Ponieważ nie chcielibyśmy pracować w atmosferze niedomówień i niezdrowej sensacji,  postanowiliśmy spokojnie wyjaśnić okoliczności bulwersującego wydarzenia. Przeprowadziliśmy niezależne śledztwo dziennikarskie. Spokojną, wyważoną relację chcemy przedstawić naszym czytelnikom.
    Z rekonstrukcji wydarzeń:
    Michał N. wszedł do szkolnej czytelni, rozejrzał się nieuważnie po pomieszczeniu, podszedł do kopiarki, skserował kilka stron z zeszytu koleżanki i …wyszedł nie wypożyczając żadnej książki. W tej sprawie najbardziej bulwersujący jest fakt, że taka sytuacja miała miejsce nie po raz pierwszy. O rozgrywającym się dramacie wiedzieli koledzy. Dlaczego nikt nie zareagował?!

        W rozmowie z nami koledzy z klasy Michała nie kryli oburzenia: "On zawsze był trochę dziwny, ale żeby coś takiego..."
    Dziewczyna Michała- Mariola Z. stara się go bronić: "To dobry chłopak. Zawsze lajkuje moje zdjęcia i posty na FB."
    Jednak jej koleżanki powiedziały nam w zaufaniu, że Mariola myśli o zerwaniu z Michałem, bo znajomi śmieją się, że jej chłopak nie czyta.

        Pragnąca zachować anonimowość szkolna pedagog Kinga K. alarmuje: długotrwałe nieczytanie może mieć fatalne skutki dla rozwoju osobistego młodego człowieka, osłabiać elokwencję, pamięć i empatię powodując niezdolność do skutecznej komunikacji. Może wpływać negatywnie na postępy w nauce, a nawet przyczyniać się do chorób otępiennych mózgu.

        Zapytana wprost o postępy Michała w nauce jego polonistka zasłoniła się tajemnicą zawodową.
    Cytujemy: "Etyka nauczycielska nie pozwala mi na ujawnianie ocen uczniów. Mogę tyko powiedzieć, że nie spotkamy się z Michałem w przyszłym roku w tej samej klasie".
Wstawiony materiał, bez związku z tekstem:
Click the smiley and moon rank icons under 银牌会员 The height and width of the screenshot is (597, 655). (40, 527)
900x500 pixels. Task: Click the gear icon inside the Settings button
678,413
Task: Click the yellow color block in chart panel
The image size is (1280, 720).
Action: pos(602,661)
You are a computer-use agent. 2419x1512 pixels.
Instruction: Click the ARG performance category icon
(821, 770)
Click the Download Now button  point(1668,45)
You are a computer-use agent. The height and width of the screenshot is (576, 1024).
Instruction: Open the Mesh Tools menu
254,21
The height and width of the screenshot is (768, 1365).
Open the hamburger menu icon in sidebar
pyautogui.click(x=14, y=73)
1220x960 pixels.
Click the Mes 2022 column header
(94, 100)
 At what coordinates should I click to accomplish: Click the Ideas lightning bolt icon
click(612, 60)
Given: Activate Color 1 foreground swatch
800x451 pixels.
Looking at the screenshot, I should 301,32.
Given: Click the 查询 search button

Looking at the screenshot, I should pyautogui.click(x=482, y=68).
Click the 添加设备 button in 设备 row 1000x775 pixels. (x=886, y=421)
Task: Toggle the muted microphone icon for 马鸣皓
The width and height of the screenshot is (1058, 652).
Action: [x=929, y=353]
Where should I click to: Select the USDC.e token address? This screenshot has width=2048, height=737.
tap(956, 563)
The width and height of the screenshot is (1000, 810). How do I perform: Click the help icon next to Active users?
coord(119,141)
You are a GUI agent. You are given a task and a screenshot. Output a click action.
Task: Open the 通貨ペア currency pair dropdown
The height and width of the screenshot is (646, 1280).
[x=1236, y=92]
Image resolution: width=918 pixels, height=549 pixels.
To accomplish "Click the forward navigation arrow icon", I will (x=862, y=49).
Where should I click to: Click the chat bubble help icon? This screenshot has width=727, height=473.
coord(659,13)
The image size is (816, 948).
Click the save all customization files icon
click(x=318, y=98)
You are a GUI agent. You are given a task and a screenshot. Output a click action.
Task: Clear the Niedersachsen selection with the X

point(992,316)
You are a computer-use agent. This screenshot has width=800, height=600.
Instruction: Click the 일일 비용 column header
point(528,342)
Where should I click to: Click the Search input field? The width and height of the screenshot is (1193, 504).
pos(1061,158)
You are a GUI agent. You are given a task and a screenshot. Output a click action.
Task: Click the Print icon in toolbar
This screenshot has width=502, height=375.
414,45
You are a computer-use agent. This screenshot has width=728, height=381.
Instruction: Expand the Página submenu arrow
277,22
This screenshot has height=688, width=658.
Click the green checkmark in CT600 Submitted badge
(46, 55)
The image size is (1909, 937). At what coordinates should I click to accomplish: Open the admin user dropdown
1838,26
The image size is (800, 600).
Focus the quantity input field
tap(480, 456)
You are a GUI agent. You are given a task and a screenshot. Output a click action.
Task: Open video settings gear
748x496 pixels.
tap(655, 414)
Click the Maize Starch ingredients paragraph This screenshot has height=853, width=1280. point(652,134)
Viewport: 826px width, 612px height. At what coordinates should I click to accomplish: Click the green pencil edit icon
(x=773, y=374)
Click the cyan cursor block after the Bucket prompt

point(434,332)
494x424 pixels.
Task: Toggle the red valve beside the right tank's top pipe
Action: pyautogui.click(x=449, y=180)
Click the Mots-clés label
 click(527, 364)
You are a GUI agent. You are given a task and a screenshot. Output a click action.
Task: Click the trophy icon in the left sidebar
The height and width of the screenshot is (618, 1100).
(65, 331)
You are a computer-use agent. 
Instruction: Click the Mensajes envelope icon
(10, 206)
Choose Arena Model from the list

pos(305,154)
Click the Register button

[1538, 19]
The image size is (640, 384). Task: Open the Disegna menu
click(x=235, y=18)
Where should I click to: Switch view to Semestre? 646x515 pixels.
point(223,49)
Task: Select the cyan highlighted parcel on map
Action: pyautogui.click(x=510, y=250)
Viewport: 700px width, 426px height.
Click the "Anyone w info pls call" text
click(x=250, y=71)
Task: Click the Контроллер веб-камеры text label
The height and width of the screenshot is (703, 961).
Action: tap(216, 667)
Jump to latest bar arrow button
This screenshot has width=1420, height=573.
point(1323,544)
        Poproszona przez nas o komentarz do zaistniałych wydarzeń Dyrekcja szkoły odpowiedziała, że nie będzie komentować niesprawdzonych plotek. Dodała też, że nasza szkoła prezentuje wysoki poziom kształcenia, a podobne wypadki, jeśli w ogóle się zdarzają, mają charakter incydentalny. Biblioteka szkolna dysponuje stałym budżetem na książki, dzięki czemu uczniowie Liceum mają dostęp nie tylko do klasyki, ale też do najnowszych wydawnictw. Zaznaczyła jednak, że nie lekceważy problemu
    i poczyni starania, aby podobne wypadki się nie powtarzały.